Plaintiff seeks back pay, an injunction, attorney's fees and costs on her Title VII and § 213.055 claims. Because plaintiff was not constructively discharged, she is not entitled to back pay. The DOC will be enjoined from discriminating on the basis of sex. Plaintiff may file a motion for attorney's fees and costs.
Accordingly, it is ORDERED that:
1) defendant Dearixon's Motion for Judgment as a Matter of Law is granted;
2) in the alternative, defendant Dearixon's Motion for New Trial is granted;
3) defendant Dearixon's Motion for Remittitur is denied as moot;
4) defendant Williams' Motion for Judgment as a Matter of Law is granted in part and denied in part, and the award by the jury of $65,800 to plaintiff for constructive discharge is vacated;
5) in the alternative, defendant Williams' Motion for New Trial is granted in part and denied in part;
6) defendant Williams' Motion for Remittitur is denied;
7) plaintiff's claims against defendants Moore, Carmichael, Adams, Vance, Oetting, Dearixon and Williams in their individual capacities pursuant to Title VII and § 213.055 are dismissed with prejudice;
8) judgment is granted in favor of plaintiff on her Title VII and § 213.055 claims for discrimination on the basis of sex affecting the terms and conditions of plaintiff's employment;
9) judgment is granted in favor of defendants on plaintiff's Title VII and § 213.055 claims for hostile environment and constructive discharge;
10) the Department of Corrections is enjoined from discriminating against its employees on the basis of sex. The Department of Corrections shall immediately post in the manner described below the following notice:
NOTICE OF POLICY PROHIBITING SEXUAL DISCRIMINATION
The Department of Corrections does not discriminate against employees or applicants for employment on the basis of sex. The Department of Corrections will not tolerate harassment or different treatment because of sex by its supervisors or other employees. If you believe that you have been treated differently because of your sex, you should report the circumstances in writing to the Department of Corrections making reference in your complaint to this Notice.
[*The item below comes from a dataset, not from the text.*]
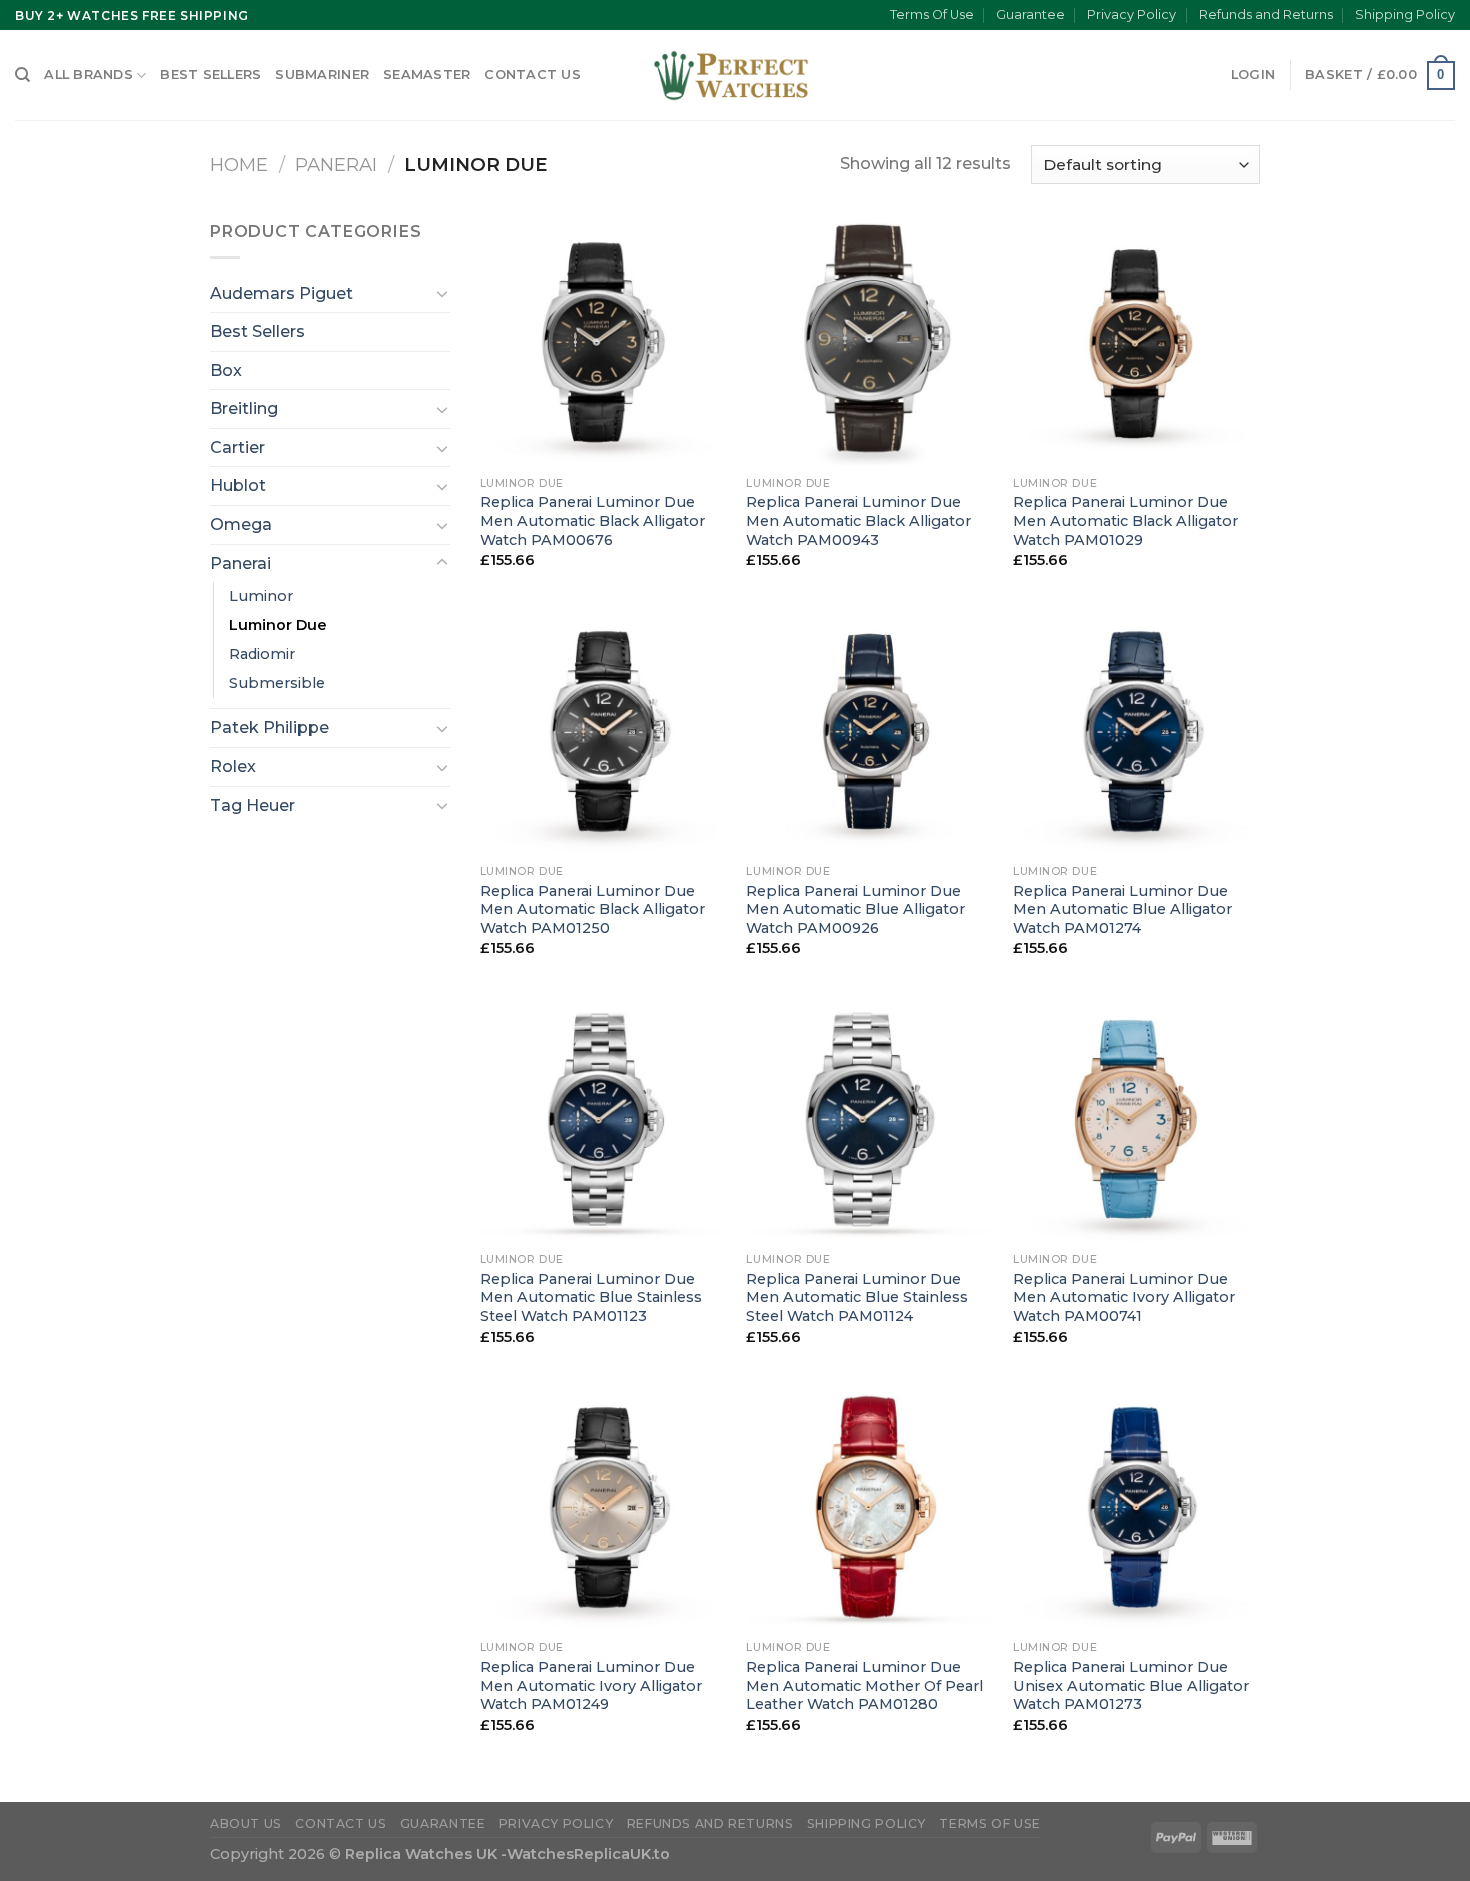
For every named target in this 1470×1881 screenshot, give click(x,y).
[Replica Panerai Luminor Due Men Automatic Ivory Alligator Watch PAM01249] (603, 1507)
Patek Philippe (269, 727)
The Department of Corrections shall post this notice in a prominent place in all of its facilities in every area where employees regularly congregate and on every bulletin board or other location where Department of Corrections' employment opportunities are advertised. The Department of Corrections shall keep a record of all complaints received *1152 making reference to this Notice, including the time the complaint was received, the name of the complainant and the disposition of the complaint;
11) plaintiff's Motion for Pre-Judgment Interest is denied; and
12) plaintiff's Motion to Conform Verdict or, Alternatively, for Additur is denied;
13) within 30 days from the date of this order, plaintiff may file a motion for attorney's fees;
14) within 45 days from the date of this order, defendant may file suggestions in opposition to plaintiff's motion for attorney's fees; and
15) within 60 days from the date of this order, plaintiff may file reply suggestions in support of her motion for attorney's fees.